Le IIIe Reich, une « Révolution brune » ?
La question de la société allemande pendant le national-socialisme a fait l’objet de nombreux travaux contradictoires. L’interprétation de Daniel Guérin (Fascisme et grand capital), - et celle de Charles Bettelheim (L’économie allemande sous le nazisme), plus strictement économique - ramènent cette phase à un stade autoritaire et totalitaire du capitalisme et insistent sur la persistance de fortes inégalités sociales. Par contre, beaucoup d’autres travaux mettent en lumière une forte mobilité sociale et, en un sens, une circulation des « élites ». Une circulation des élites, mais quelles élites ? Il est bien entendu que ceux qui dirigent ne sont les meilleurs qu’en fonction de critères de valeur toujours critiquables. Cette circulation de certaines « élites » a été la thèse principale de David Schoenbaum (La Révolution brune. La société allemande sous le IIIe Reich, Laffont, 1979, et Tel Gallimard, 2000), et de l’historien Götz Aly, malgré le caractère contestable de certaines de ses explications.
Cette circulation des « élites » aurait atteint un niveau jamais vu et aurait consisté en une certaine maîtrise des inégalités – à quelques exceptions caricaturales près comme l’immense fortune de Goering (cf. « Débat. Le nazisme et l’Etat social », in Courrier International, 757, 4 au 11 mai 2005). Selon ces travaux, la limitation des inégalités entre Allemands durant le national-socialisme semble peu contestable (et parait sans doute un facteur expliquant que le régime ait gardé un relatif soutien populaire jusqu’au bout) –, ne changeant rien à la réalité des considérables spoliations opérées par ailleurs. Un exemple de ces inégalités limitées : la cinéaste Leni Riefenstahl percevait en droits d’auteur pour son film Les dieux du stade environ 100 fois le salaire annuel d’un ouvrier, pour un film qui lui demandait plus d’un an de travail. Alors que, de nos jours et en France, l’indemnité de départ du PDG de Carrefour Daniel Bernard correspond à 2500 ans de salaire d’un smicard, ce qui correspond à une inégalité nettement supérieure.
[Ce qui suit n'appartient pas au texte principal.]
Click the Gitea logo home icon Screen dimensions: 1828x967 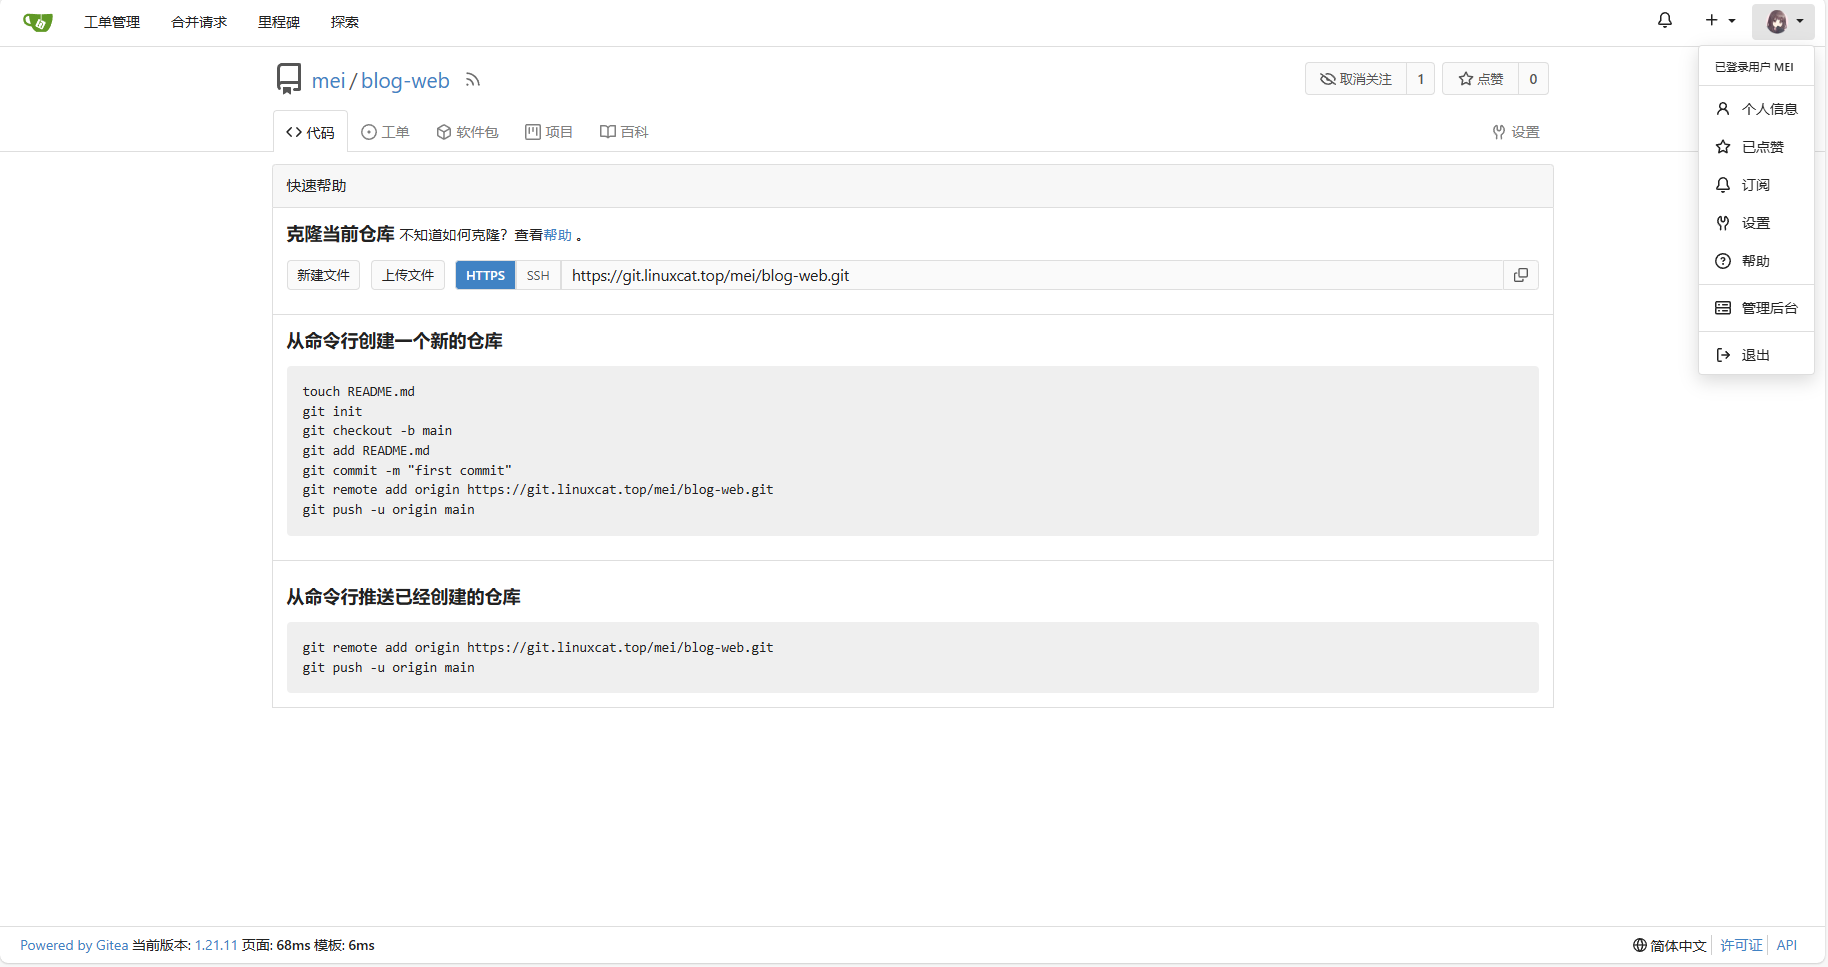click(x=37, y=22)
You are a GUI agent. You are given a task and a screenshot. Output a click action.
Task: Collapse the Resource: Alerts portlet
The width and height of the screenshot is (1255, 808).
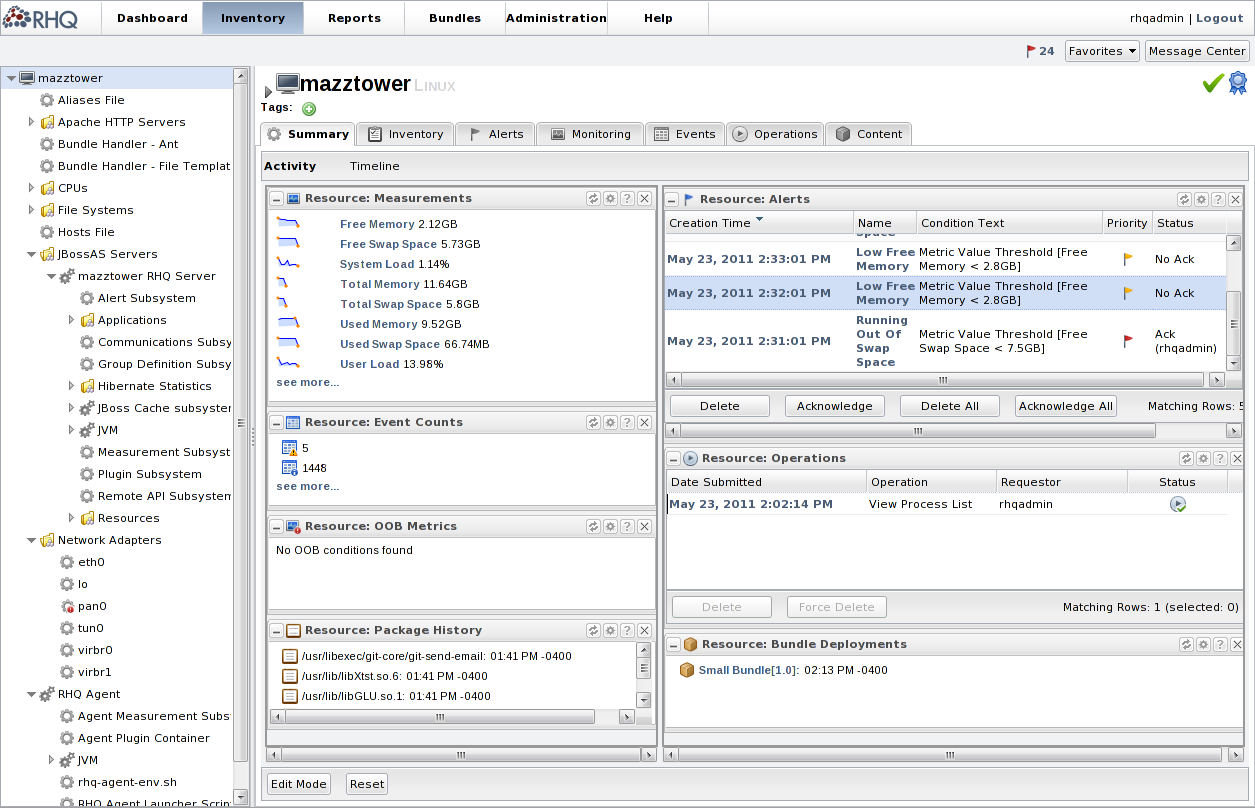coord(671,199)
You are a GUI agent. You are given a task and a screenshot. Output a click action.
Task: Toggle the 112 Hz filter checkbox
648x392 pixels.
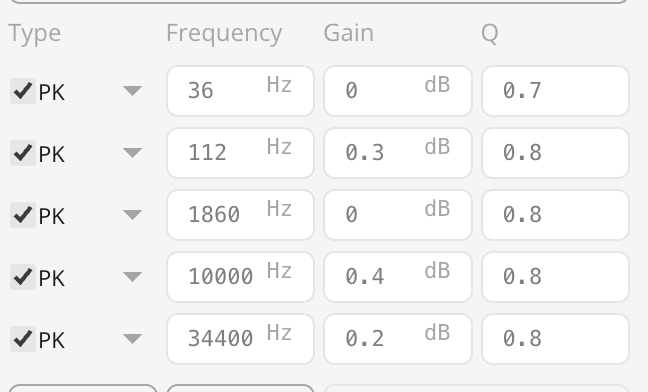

En outre, au-delà des politiques de tels ou tels régimes politiques, on peut se demander si les écarts de rémunération ne relèvent pas de mentalités ancestrales, les pays latins étant tolérants à des écarts élevés et les pays nordiques l’étant moins. Précisons ainsi qu’aujourd’hui, en 2008, dans certains pays scandinaves, l’écart de salaire entre les cadres supérieurs et le salaire minimum est à peine de 1 à 3 (de 1500 à 4000 Euros). Il est au moins du double en France, sans même envisager la question du niveau extrêmement élevé des rémunérations maximum.